# DATA RECORDS:

* BEGIN *

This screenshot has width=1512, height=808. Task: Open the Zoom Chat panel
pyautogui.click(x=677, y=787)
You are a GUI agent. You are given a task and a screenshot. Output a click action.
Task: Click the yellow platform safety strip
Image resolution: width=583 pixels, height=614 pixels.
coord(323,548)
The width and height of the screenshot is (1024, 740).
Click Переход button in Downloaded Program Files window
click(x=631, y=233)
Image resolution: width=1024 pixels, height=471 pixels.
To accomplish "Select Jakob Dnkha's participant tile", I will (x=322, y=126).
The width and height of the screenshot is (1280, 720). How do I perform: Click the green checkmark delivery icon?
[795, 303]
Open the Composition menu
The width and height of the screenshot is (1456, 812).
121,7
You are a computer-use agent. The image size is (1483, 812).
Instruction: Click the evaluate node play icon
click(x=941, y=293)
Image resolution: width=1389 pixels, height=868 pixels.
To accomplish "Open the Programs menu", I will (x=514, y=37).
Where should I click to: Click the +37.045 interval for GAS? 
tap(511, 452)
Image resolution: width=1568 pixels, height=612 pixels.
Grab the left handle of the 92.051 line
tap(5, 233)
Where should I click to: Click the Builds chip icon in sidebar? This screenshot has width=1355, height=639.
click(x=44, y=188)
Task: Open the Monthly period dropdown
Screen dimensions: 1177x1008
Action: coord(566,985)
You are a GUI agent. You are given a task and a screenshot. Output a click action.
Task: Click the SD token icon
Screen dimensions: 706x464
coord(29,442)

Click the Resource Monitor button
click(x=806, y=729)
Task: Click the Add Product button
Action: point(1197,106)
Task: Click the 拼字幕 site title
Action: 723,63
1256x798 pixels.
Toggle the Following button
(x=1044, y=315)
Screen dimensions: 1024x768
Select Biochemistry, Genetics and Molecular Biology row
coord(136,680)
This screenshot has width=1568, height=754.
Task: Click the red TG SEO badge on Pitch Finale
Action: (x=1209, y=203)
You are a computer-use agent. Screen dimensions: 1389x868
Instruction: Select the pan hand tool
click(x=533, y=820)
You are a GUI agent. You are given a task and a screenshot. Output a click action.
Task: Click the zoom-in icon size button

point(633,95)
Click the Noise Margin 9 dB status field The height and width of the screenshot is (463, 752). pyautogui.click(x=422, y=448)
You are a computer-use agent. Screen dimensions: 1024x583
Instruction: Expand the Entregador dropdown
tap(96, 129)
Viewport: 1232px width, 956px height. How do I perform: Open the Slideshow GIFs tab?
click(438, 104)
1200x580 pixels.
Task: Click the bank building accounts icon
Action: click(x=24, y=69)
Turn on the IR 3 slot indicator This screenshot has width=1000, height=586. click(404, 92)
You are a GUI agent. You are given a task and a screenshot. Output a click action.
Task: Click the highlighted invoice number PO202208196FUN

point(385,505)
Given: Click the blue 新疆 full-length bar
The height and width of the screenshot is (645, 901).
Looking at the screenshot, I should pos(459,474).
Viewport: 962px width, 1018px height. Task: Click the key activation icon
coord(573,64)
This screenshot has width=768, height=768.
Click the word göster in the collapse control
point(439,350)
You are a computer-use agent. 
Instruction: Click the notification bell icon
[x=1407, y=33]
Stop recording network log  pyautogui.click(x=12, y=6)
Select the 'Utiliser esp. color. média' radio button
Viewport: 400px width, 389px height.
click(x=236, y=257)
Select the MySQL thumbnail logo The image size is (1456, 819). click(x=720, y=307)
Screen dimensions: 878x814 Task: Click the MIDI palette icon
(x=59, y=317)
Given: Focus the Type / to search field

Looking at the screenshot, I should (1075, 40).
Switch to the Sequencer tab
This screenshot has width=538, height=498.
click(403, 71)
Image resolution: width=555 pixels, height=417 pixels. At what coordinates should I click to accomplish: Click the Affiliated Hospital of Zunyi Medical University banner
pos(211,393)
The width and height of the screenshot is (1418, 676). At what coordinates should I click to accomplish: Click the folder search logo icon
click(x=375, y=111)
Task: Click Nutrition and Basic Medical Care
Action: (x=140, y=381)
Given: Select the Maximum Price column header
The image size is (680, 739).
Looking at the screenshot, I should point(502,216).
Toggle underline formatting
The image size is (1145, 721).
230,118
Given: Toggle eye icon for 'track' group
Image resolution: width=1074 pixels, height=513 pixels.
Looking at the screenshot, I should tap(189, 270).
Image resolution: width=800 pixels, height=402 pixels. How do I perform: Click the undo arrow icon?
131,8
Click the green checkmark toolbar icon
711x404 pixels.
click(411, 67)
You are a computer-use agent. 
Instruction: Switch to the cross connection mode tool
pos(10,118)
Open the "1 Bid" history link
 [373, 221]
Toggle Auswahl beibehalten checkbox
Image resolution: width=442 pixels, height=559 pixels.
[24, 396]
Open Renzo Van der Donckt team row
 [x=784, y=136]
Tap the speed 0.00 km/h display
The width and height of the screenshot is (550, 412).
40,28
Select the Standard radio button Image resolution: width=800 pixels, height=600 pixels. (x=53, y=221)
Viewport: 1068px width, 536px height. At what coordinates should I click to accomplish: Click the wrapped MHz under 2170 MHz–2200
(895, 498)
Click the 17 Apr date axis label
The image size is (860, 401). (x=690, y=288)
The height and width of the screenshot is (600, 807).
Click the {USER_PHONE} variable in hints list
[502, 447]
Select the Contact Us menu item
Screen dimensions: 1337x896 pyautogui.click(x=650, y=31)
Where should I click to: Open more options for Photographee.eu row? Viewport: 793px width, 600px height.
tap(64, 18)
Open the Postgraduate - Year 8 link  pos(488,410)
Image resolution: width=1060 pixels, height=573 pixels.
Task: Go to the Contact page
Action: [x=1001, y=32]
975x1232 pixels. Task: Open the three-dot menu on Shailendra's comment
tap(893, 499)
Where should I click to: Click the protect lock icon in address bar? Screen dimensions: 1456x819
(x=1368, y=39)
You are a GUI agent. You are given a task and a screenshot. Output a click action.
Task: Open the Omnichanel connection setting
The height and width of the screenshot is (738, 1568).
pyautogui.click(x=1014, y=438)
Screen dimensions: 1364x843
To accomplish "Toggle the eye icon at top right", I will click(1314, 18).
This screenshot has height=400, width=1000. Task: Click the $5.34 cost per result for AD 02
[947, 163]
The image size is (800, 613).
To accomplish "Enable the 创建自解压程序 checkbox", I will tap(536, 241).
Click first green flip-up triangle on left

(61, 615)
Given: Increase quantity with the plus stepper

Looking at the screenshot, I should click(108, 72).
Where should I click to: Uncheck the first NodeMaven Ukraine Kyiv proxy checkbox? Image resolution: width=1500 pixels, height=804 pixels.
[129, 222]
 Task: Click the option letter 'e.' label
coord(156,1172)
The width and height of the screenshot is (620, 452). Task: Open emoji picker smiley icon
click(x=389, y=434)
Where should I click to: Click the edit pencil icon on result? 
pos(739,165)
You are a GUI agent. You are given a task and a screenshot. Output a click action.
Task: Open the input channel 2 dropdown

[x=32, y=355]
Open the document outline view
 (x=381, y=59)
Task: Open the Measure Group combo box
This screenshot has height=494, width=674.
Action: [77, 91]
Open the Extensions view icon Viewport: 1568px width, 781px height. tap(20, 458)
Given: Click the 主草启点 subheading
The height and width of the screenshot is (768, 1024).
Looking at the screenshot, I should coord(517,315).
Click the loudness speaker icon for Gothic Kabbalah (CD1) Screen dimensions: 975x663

* END *

# SHORT PROBLEM:
From the entries above, pull out every line that contains the word "radio". Case counts, so only lines with that exact capitalization qualify.

# FINAL ANSWER:
Select the 'Utiliser esp. color. média' radio button
Select the Standard radio button Image resolution: width=800 pixels, height=600 pixels. (x=53, y=221)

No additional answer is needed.